Word and item position data:
_ _ _ _

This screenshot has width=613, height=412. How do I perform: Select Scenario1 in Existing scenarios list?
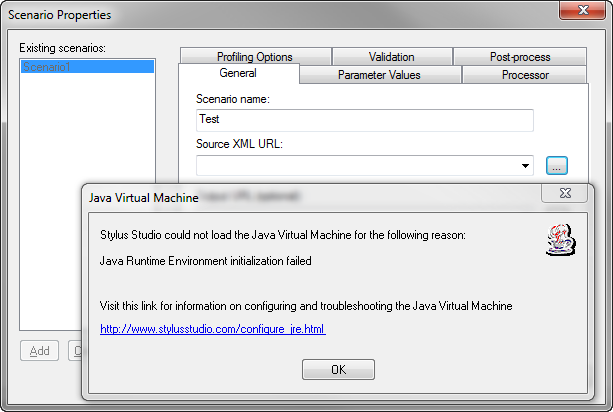pyautogui.click(x=87, y=67)
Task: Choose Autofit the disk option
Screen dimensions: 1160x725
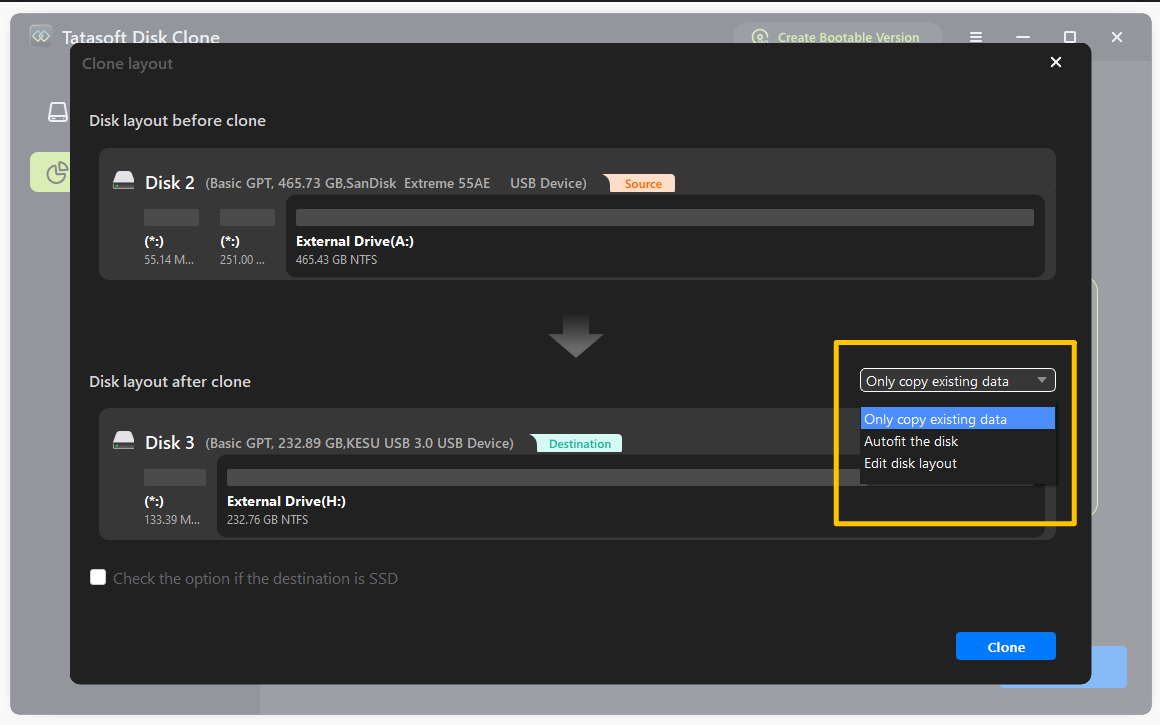Action: pyautogui.click(x=911, y=440)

_ _ _ _

(Problem to work on) Please rewrite the records, from the line containing "Task: Choose Autofit the disk option" through the end of the records inclusive, as a two-column CSV with the headers input and output. Give one row per item, with its text and its answer each in a single quoted field, line breaks turned into spaces, and the pictures left out.

(Exercise result)
input,output
"Task: Choose Autofit the disk option Screen dimensions: 1160x725","Action: pyautogui.click(x=911, y=440)"